Actually, the Web page I just linked to seems pretty sensible, although I would be wary of feeding even my five-year-old raw fish. I'd just stick to vegetarian sushi and maybe a California roll (which contains cooked seafood) until -- oh, I don't know -- the kid is in college.

(Photo of Baby Lila courtesy of Bridget Forney)

 

Posted by Elizabeth Large at 7:13 AM | | Comments (45)
        

Comments

I started my kid on California rolls. At age 3 or 4 he was pretty adventurous but I didn't want him to eat raw fish yet so we stuck with the "cooked" rolls. Now at 17 he loves the raw tuna rolls. When did he start having them? I don't know. He just eased into it some time over the years.

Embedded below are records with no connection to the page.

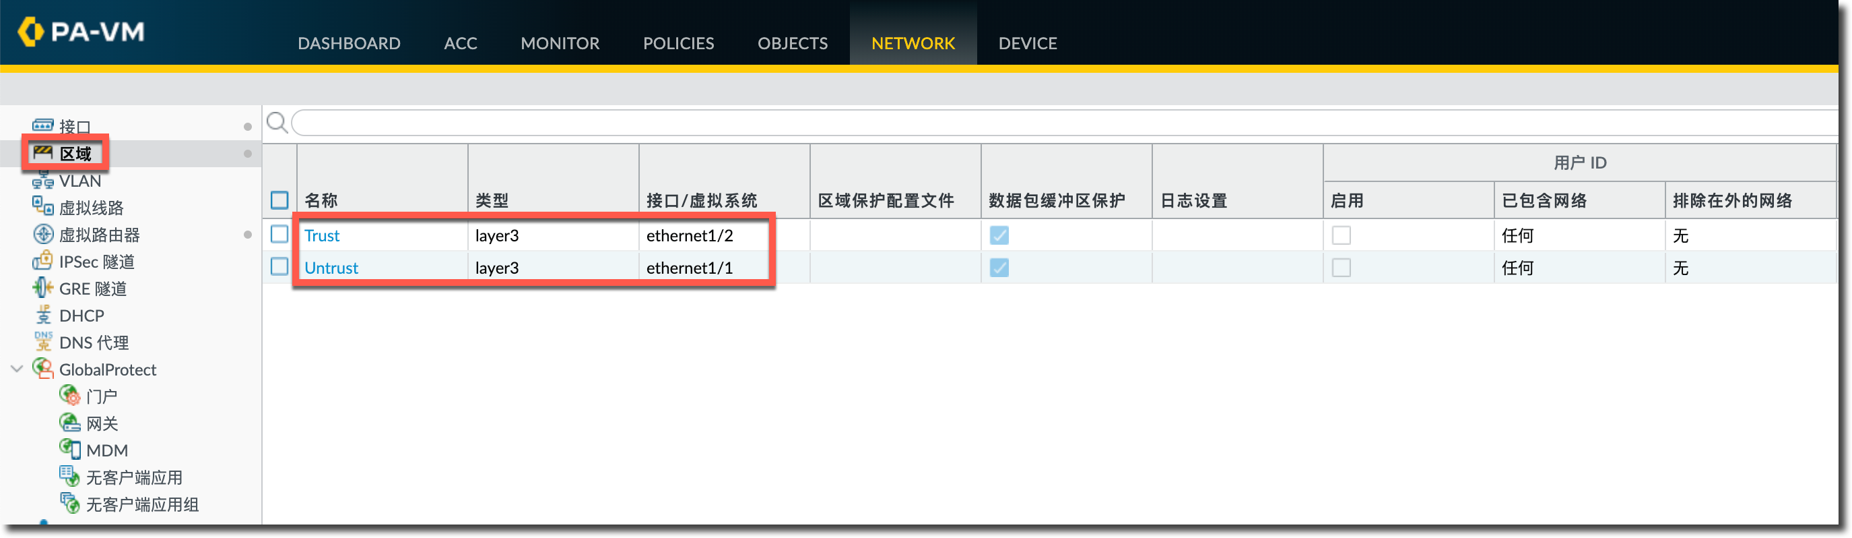Screen dimensions: 1852x538
Task: Enable User ID checkbox for Trust row
Action: point(1341,235)

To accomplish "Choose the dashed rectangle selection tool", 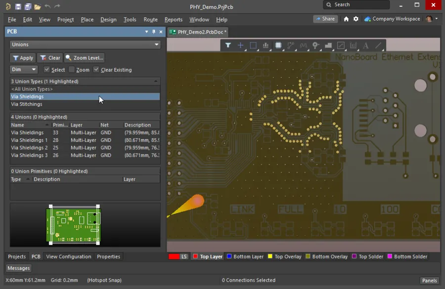I will click(253, 45).
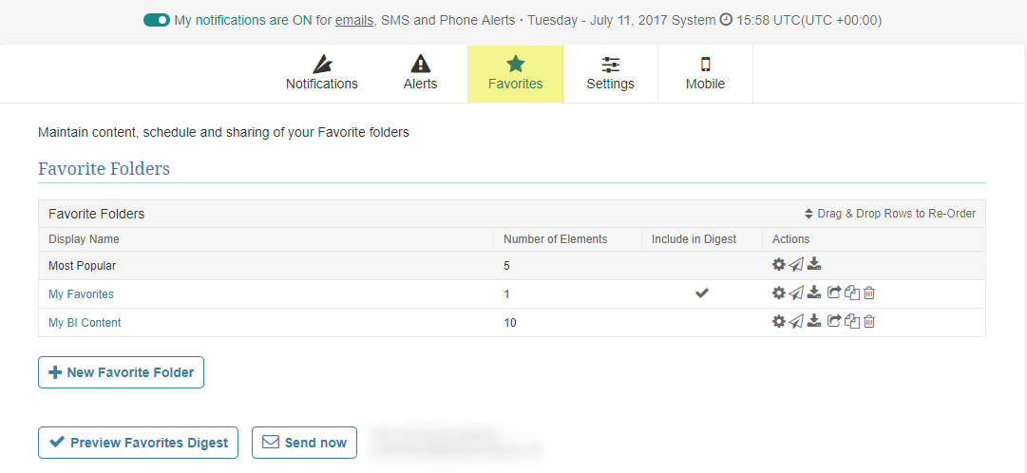Download the Most Popular folder
The image size is (1027, 473).
tap(814, 265)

This really should be a Kate post

Oh, come on. You know it's funny. And you know my policy: Never cede territory you can grab to any other blogger. (Ask Z.) EL

I agree with Owlie. Unless we are being served baby carpaccio, this belongs on the mommie blog.

Then again, "on topic" around here seems to mean "contains vowels."

The first time I had sushi, I was 13 or so, had no idea what it was, just that it was incredible and I wanted more. My mother knew what it was, and it made her ill to watch me eating it. She had to leave the room.

I was the only Anglo eating (this was a Tae Kwon Do dojo grand opening), so I ended up surrounded by 10-15 Korean grandmothers, who kept filling my plate, smiling at me and patting me. They spoke no English, I speak no Korean, so even though I'd been raised that a lady barely ate in public, I'd also been raised to respect my elders, so I ate. And ate. Until they were full.

It was the only polite thing to do. And I've loved sushi and sashimi ever since.

Hmmm, a crab post yesterday and a child dining post today. Is it Sweeps Week?

I want to know when it's safe for my baby to start eating raw honey and nectar.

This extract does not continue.